The Kafka cluster durably persists all published records—whether or not they have been consumed—using a configurable retention period
If the retention policy is set to two days, then for the two days after a record is published, it is available for consumption, after which it will be discarded to free up space
Kafka’s performance is effectively constant with respect to data size so storing data for a long time is not a problem
The offset a consumer reads from is controlled by the consumer itself
Publish data to the topic of their choice. The producer chooses which topic to assign to a record.
Label themselves with a consumer group name, each record published to a topic is delivered to 1 consumer instance within a group.

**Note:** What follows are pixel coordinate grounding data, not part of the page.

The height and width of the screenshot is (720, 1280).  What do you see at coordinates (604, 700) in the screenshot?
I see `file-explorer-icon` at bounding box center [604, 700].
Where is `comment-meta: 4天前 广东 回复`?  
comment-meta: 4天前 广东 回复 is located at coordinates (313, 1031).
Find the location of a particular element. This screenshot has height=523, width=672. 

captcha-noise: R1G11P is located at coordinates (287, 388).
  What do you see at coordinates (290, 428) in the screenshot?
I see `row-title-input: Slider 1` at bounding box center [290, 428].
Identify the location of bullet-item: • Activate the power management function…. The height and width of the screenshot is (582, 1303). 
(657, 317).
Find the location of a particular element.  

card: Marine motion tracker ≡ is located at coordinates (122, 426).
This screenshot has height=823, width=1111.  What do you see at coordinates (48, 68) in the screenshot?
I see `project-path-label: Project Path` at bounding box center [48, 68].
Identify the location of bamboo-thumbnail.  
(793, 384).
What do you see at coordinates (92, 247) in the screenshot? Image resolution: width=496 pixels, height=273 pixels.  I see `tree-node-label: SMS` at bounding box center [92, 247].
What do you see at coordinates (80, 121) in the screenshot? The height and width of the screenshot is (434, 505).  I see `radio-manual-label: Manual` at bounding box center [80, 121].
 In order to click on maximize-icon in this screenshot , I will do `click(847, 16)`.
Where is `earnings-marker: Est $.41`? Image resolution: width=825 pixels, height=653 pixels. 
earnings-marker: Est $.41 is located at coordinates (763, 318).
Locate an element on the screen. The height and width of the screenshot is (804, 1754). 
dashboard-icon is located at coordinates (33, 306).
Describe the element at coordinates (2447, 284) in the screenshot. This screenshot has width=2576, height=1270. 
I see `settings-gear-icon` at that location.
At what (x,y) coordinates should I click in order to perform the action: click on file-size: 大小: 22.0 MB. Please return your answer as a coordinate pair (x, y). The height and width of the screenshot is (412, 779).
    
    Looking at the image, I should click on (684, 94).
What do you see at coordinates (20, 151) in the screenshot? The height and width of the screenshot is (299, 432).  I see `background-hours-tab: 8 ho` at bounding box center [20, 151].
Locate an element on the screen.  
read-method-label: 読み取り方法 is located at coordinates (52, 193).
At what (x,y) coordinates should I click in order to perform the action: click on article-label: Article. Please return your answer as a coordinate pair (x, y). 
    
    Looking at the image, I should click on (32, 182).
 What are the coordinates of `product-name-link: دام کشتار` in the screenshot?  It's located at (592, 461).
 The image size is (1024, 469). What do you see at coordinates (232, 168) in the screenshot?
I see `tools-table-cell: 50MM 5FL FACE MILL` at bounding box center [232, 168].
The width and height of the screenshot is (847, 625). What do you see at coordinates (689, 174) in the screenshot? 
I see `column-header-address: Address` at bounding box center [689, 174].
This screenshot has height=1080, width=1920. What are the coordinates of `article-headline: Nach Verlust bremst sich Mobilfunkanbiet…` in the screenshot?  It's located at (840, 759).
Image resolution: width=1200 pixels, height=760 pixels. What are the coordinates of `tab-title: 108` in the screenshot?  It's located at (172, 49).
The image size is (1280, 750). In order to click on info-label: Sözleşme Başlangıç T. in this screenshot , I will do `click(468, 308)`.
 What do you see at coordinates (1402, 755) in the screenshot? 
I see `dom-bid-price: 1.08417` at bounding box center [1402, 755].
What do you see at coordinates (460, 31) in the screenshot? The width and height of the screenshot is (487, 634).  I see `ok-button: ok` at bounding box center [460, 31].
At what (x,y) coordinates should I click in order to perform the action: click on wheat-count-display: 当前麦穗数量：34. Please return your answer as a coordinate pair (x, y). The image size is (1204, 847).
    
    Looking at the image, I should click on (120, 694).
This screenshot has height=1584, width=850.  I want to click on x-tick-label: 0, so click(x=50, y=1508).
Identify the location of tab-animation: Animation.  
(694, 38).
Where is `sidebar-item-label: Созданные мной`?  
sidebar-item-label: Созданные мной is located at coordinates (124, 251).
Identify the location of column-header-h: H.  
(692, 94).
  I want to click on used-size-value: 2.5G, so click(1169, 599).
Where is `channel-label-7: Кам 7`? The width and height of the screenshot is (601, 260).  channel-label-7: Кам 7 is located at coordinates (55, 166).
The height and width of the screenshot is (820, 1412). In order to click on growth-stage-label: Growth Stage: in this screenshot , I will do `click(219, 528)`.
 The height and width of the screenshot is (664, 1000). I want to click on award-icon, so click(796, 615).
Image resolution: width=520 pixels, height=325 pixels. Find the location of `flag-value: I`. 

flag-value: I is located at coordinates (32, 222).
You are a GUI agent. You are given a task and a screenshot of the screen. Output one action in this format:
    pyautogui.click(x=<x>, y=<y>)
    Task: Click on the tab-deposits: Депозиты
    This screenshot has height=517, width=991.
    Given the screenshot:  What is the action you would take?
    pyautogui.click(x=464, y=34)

- Messages sent by a producer to a particular topic partition will be appended in the order they are sent
- A consumer instance sees records in the order they are stored in the log
Kafka as a Messaging System
Messaging has 2 models: * queuing: pool of consumers read from a server and each record goes to one of them. They are not multisubscriber, once a process reads the data - it is gone. It lets you scale processing. * publish-subscribe: allows you to broadcast data to multiple subscribers, but does not scale processing as every message goes to every subscriber.
consumer group concept generalizes these 2 models.
By having a notion of parallelism— the partition —within the topics, Kafka is able to provide both ordering guarantees and load balancing over a pool of consumer processes.
Kafka as a Storage System
Kafka is a good storage system
Data written to Kafka is written to disk and replicated for fault-tolerance
Kafka as a Stream Processor
Kafka: Use Cases
- Website Activity Tracking
- Log Aggregation
- Stream Processing
- Event Sourcing
- Commit Log
Usually queues allow for some transaction, to ensure a desired action was executed before the message gets removed. Once a message has been processed it is removed from the queue.
It doesn’t allow you to kick off multiple independent actions based on the same event
This means messages in the queue are actually commands, suited towards imperitive programming.
Kafka, on the other hand, publish messages to topics and they get persisted. They don’t get removed when consumers receive them. Allowing you to replay messages and many consumers to process logic.